=== Work instruction ===
If a line in the following entries contains the string "Task", it counts toward the total; report only that total.

=== Information given ===
┌────────

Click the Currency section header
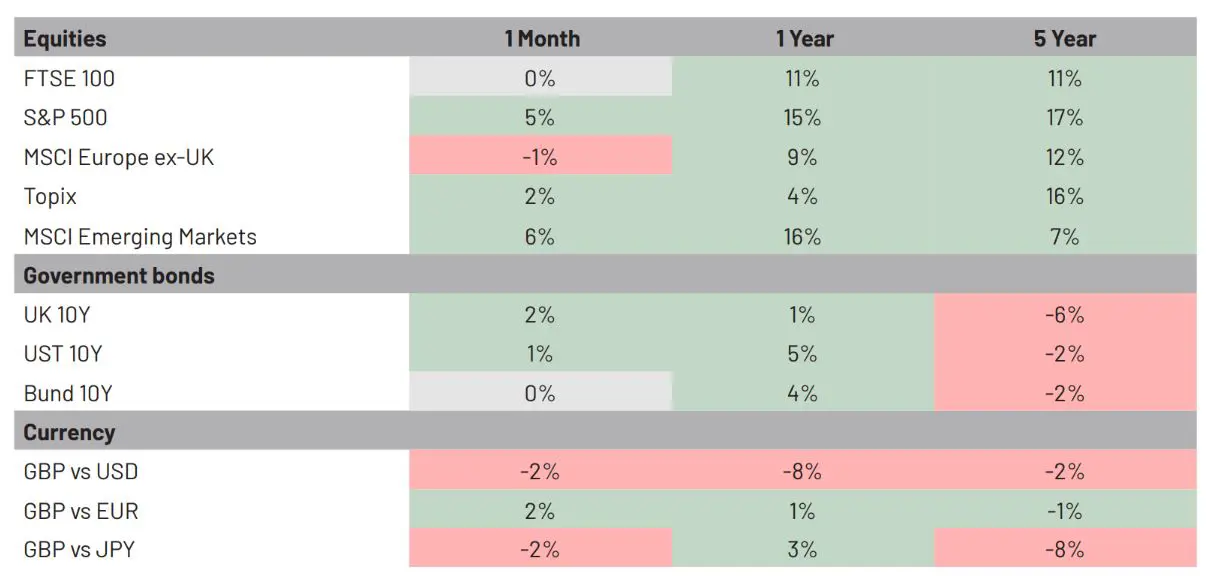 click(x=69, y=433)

└────────
┌────────

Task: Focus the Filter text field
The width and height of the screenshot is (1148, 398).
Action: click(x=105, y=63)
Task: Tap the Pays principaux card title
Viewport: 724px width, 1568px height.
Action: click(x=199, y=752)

└────────

=== Solved exercise ===
2